Greg Sargent informs us that important journalistic organizations are deeply concerned about reporting important news:
Even before the controversy erupted over Helen Thomas' remarks, Fox was locked in a behind-the-scenes "death match" with Bloomberg News over who would next inherit her front-row seat in the White House press room, according to a source close to ongoing discussions over the seat.
Thomas's perch is enormously prestigious, at least for people in the media biz who care about this kind of thing. Fox and Bloomberg had previously made it known to the White House Correspondents Association that they coveted the seat upon Thomas's retirement.
While neither news org has lobbied for the seat today, out of respect for Thomas, her retirement is likely to re-ignite that "death match" between the two outlets, each of which have seats in the abysmally low class second row.
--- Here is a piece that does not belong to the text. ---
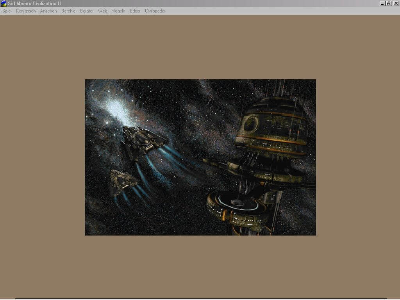This screenshot has height=300, width=400.
Task: Restore down the Civilization II window
Action: pos(389,3)
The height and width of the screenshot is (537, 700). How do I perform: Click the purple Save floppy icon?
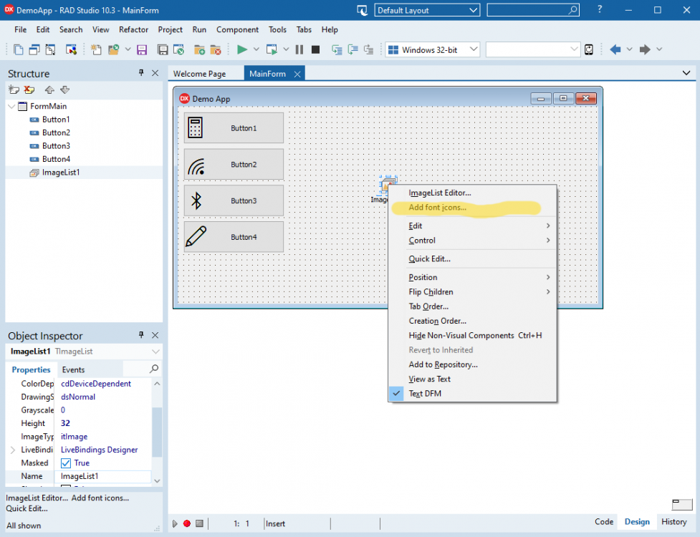142,49
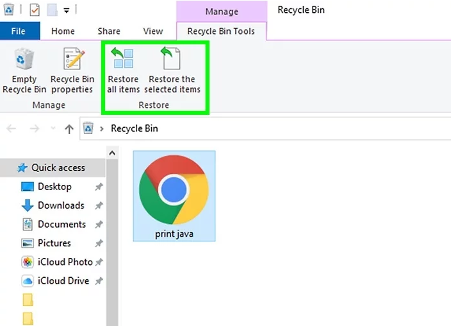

The next time you find yourself watching one of our esteemed White House correspondents, standing in front of the building so you know they're on the scene, getting the skinny, in the know, delivering the low-down -- which, despite that proximity to power is just another recitation of conventional political wisdom and dime-store advice placed in the mouths of probably fictional "analysis" and "party leaders" ("What the president needs to do now, say analysts, is show he's concerned") -- remind yourself that whether they're in the first row or the second row at the briefing is the kind of thing these people care about.